DOCUMENT SEGMENT:
Being an Intern by Selam G. '18
(And being an adult)
This summer is the first summer I am participating in an internship. It’s already exposed me to a lot, some of which doesn’t even have to do with the actual work I am doing.
Nervous and excited on the first day, I expected many things. What I did not expect was to be treated, so suddenly, like an adult.
That might sound strange to you, but what I mean is different from being respected intellectually like an adult–that, while not a given, is at least common enough. I hoped my intellect and my abilities would be respected as an adult’s–that is, that I would be trusted to work at least a little independently and without meaningless restrictions.
But what occurred was much more than that.
I am the youngest intern at our office–the other two have both already graduated from college. There is one employee who also only graduated about a year ago. Not only am I the youngest person, I am also technically still a teenager–all this made me feel a bit vulnerable as I discovered all that the first day. But on the contrary, everyone spoke to me the same way they spoke to their colleagues, discussing anecdotes of their families, children, or personal lives. It’s hard to express in words, but there is also a certain invisible gravity surrounding the way people treat you–a kind of feeling you get from talking to them when you know, without either of you actually saying anything, they see you as a peer, view as more junior, look up to you, or any other sort of subtle relationship like that. It’s most obvious at the extremes–even with the exact same sentence, someone can be either very condescending or praise you highly depending on that ‘gravity’, using soft factors like tone of voice and body language.

RECORD LIST:

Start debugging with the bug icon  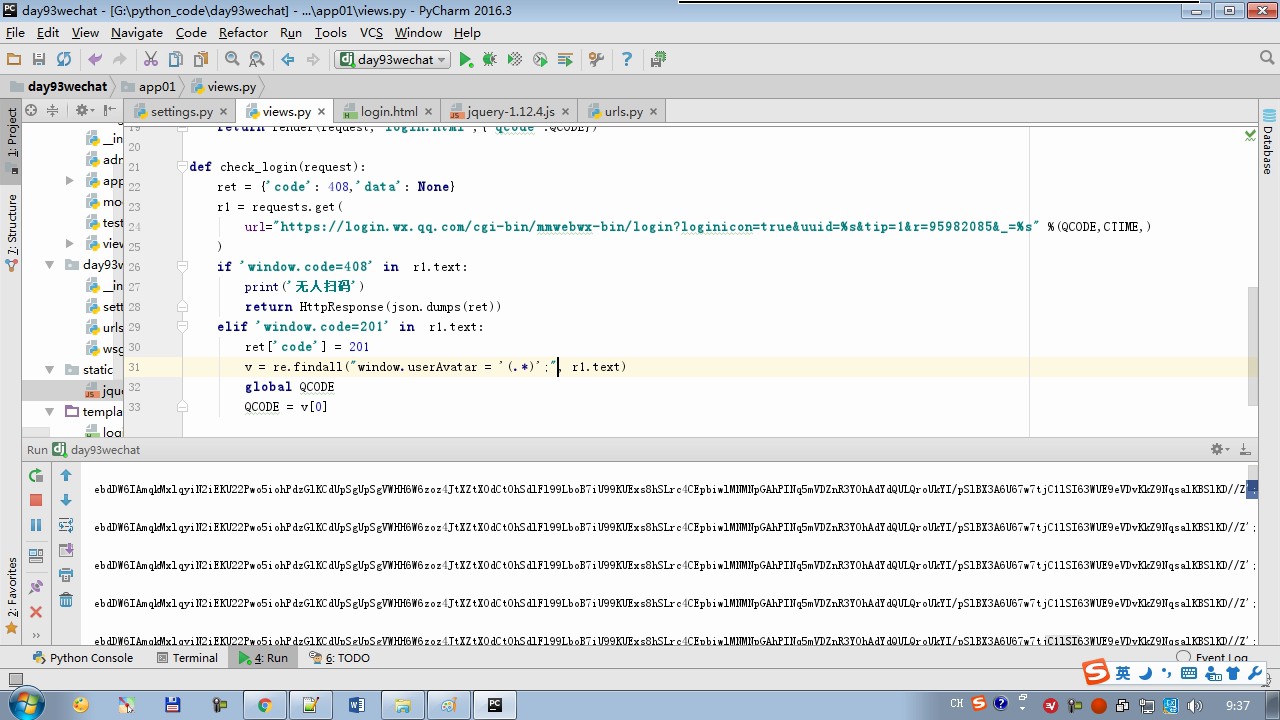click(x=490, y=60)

* * *

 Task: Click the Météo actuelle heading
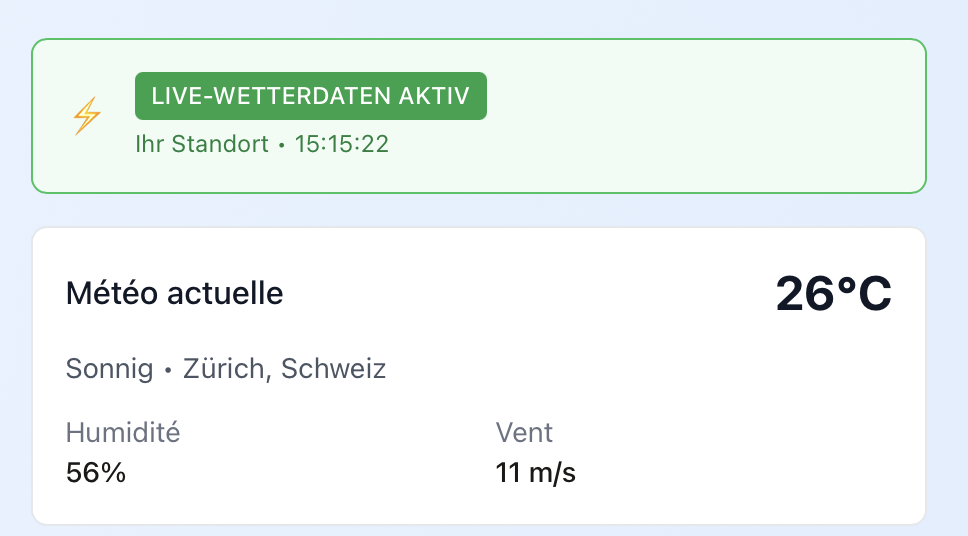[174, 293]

---

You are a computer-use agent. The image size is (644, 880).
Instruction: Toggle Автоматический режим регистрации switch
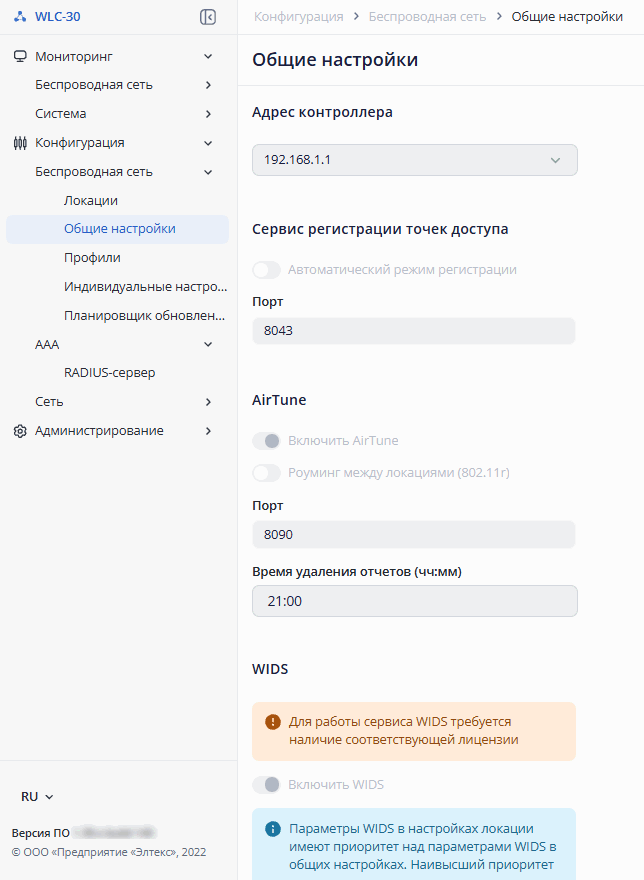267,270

TASK GOAL:
Copy the passage of the internship essay from "Being an Intern" to "like an adult.", word for word.

SOLVED PROBLEM:
Being an Intern by Selam G. '18
(And being an adult)
This summer is the first summer I am participating in an internship. It’s already exposed me to a lot, some of which doesn’t even have to do with the actual work I am doing.
Nervous and excited on the first day, I expected many things. What I did not expect was to be treated, so suddenly, like an adult.